===== TEXTO DE LEITURA =====

Nas quadras, piscinas e ginásios de Araraquara, o esporte se tornou mais do que um lazer. Por meio de  políticas públicas o esporte busca formar cidadãos, promover convivência e oferecer novas perspectivas para aqueles que enfrentam as desigualdades

Por Gabrielle Camili Dolce

Nas Escolinhas de Esportes da Fundesport (Fundação de Amparo ao Esporte do Município de Araraquara), centenas de crianças e adolescentes participam diariamente de atividades gratuitas, orientadas por profissionais capacitados e alinhadas ao objetivo principal do projeto: democratizar o acesso e fortalecer a inclusão social.

Ginásio de Esportes Castelo Branco (Gigantão) em Araraquara. Foto por Gabrielle Camili Dolce

Para o professor, Fábio Reina da Secretaria Municipal de Esportes e Lazer, e gestor esportivo, o impacto dessa rede vai muito além dos aspectos materiais. “O esporte é um instrumento de equidade social que ajuda a reduzir desigualdades e promover o desenvolvimento humano em todas as dimensões: cognitiva, afetiva e motora”, afirma Fábio. Com décadas de atuação no município, o secretário ainda defende que políticas públicas esportivas devem priorizar o acesso e a permanência de seus frequentadores, garantindo que crianças de diferentes bairros encontrem oportunidades perto de casa.

=====

TAREFA: Reescreva de forma mais curta o parágrafo do texto sobre esporte em Araraquara que começa com "Para o professor, Fábio Reina", mantendo seus fatos principais. Baseie-se somente no texto.

===== REGISTROS FORNECIDOS =====

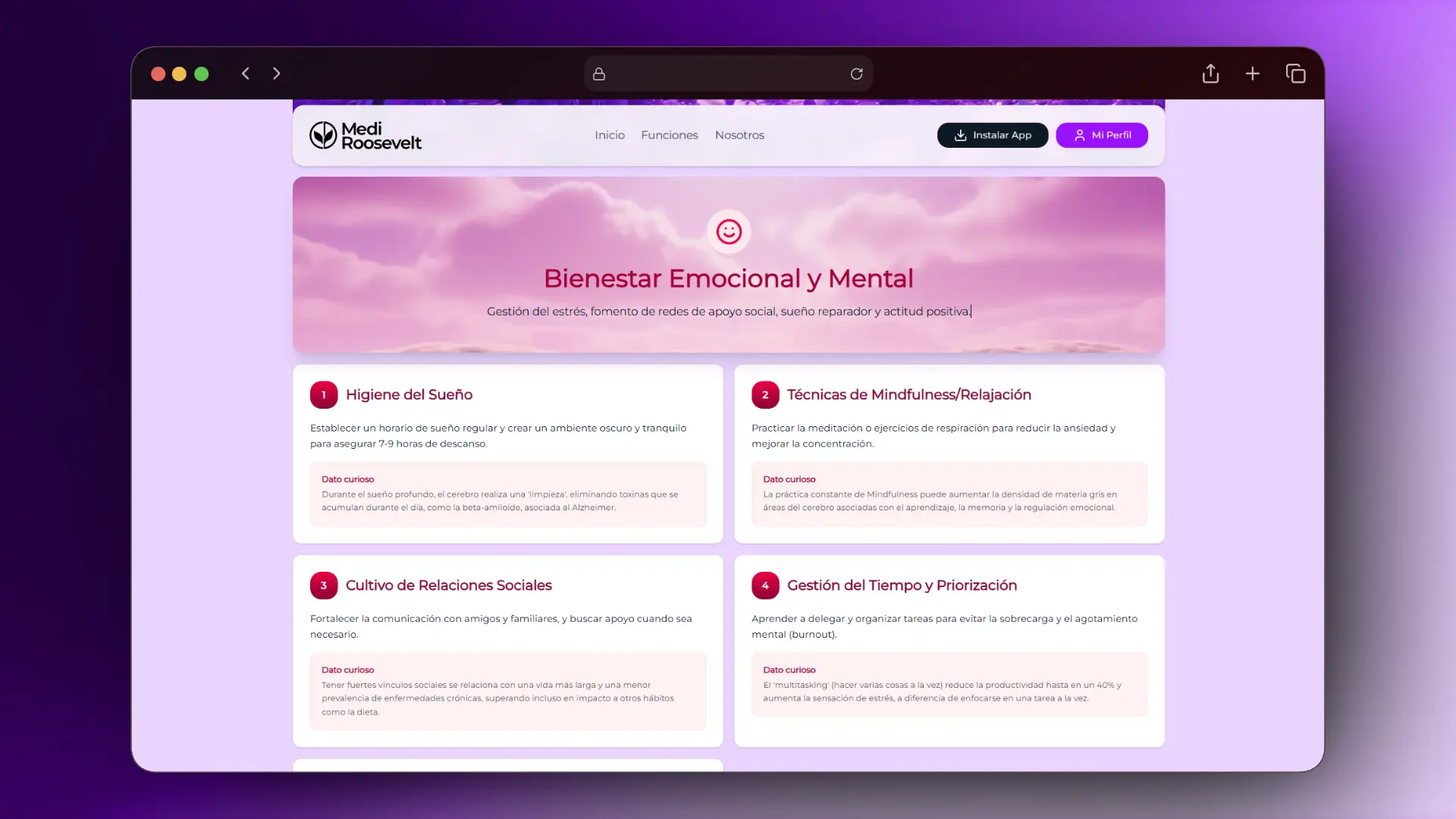Click the person icon in Mi Perfil button

pyautogui.click(x=1080, y=135)
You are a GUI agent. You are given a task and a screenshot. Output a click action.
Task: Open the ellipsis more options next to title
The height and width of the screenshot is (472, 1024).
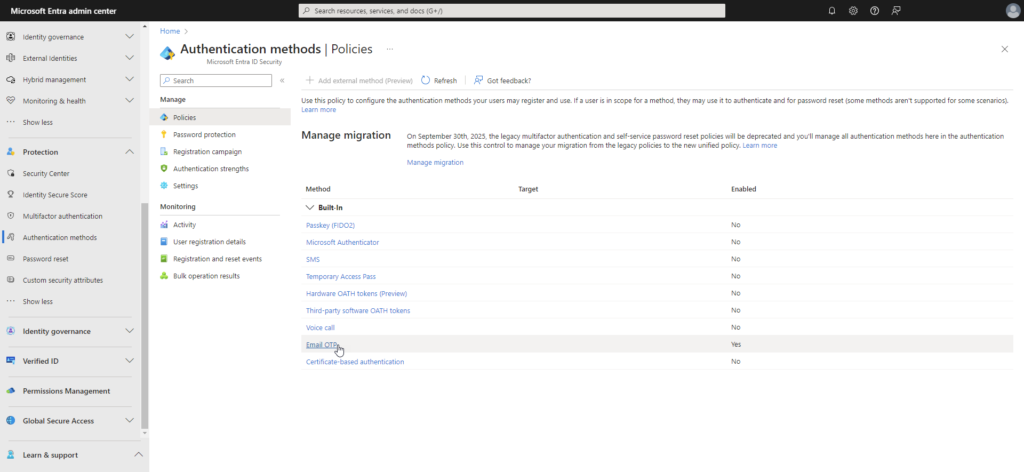click(x=390, y=48)
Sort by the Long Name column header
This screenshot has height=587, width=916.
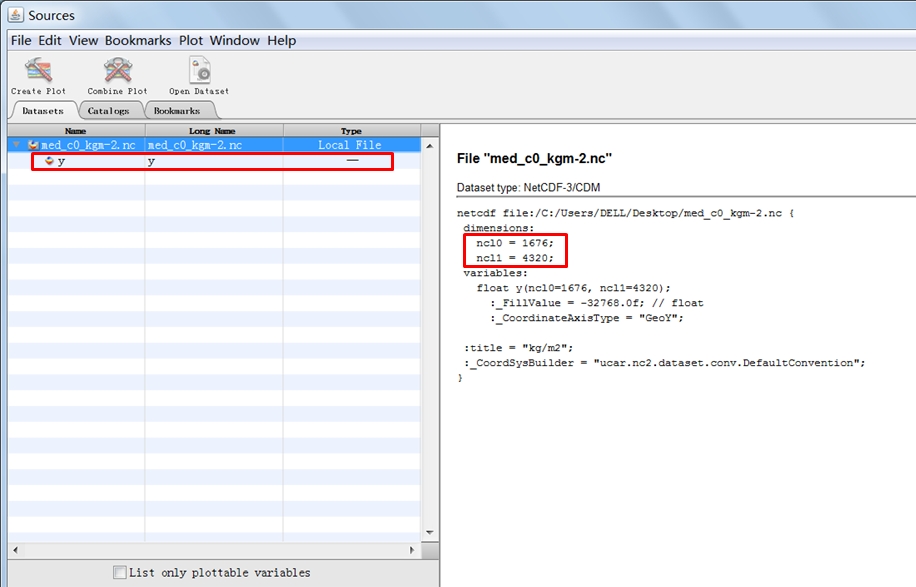tap(213, 131)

=====

RESPOSTA: Fábio Reina, professor da Secretaria Municipal de Esportes e Lazer e gestor esportivo, vê o impacto dessa rede como algo que vai além do material. Para ele, o esporte é um instrumento de equidade social que reduz desigualdades e promove o desenvolvimento humano nas dimensões cognitiva, afetiva e motora. Com décadas de atuação no município, defende que as políticas públicas esportivas priorizem o acesso e a permanência dos frequentadores, para que crianças de diferentes bairros tenham oportunidades perto de casa.